[Source data]

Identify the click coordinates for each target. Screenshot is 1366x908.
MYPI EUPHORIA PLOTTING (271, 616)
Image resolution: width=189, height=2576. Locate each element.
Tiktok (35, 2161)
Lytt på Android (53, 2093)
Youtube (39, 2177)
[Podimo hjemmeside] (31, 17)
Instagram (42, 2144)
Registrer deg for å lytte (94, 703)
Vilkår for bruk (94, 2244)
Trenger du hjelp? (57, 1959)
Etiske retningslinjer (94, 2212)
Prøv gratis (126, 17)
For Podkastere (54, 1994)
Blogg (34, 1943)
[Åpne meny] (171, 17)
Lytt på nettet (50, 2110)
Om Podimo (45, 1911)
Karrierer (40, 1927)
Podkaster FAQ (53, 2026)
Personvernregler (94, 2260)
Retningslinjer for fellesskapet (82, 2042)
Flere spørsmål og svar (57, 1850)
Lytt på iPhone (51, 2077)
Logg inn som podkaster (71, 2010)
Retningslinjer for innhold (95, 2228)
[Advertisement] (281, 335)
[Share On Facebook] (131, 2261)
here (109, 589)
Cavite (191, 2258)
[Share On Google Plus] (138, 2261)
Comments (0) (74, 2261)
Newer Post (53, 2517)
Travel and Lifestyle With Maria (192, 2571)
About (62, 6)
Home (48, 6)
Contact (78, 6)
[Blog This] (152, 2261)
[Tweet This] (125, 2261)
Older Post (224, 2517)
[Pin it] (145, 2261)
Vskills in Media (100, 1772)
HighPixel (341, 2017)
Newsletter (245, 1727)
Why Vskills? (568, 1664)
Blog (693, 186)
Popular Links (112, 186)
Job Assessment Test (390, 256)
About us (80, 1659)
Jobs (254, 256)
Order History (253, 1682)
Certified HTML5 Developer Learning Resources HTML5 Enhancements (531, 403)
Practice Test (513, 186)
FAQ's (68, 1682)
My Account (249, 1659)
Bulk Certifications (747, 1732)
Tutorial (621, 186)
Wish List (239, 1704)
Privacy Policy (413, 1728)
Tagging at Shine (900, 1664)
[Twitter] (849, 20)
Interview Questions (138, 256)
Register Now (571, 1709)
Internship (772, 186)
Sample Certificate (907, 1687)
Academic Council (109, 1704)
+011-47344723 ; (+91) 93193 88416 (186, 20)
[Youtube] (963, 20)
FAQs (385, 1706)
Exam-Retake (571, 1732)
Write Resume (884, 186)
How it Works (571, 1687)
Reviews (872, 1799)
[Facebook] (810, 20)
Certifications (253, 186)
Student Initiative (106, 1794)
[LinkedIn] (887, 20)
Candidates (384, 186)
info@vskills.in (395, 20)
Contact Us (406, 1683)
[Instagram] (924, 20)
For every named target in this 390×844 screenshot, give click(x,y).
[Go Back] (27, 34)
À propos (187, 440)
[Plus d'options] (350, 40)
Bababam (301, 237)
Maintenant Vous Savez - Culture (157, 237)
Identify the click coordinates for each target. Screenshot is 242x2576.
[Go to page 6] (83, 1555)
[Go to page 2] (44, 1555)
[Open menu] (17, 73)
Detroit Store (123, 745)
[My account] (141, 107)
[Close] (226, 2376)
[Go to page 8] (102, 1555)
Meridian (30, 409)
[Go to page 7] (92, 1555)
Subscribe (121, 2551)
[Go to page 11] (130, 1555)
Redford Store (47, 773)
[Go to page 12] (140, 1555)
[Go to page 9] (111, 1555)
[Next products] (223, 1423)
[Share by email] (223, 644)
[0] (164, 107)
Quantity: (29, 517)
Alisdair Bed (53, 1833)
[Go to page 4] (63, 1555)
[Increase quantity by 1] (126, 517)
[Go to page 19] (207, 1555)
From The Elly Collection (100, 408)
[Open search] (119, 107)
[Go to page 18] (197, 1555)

• WHAT THIS TASK INVOLVES:
Which lines in the records above include the word "Share"? Copy them out.

• ANSWER SECTION:
[Share On Facebook] (131, 2261)
[Share On Google Plus] (138, 2261)
[Share by email] (223, 644)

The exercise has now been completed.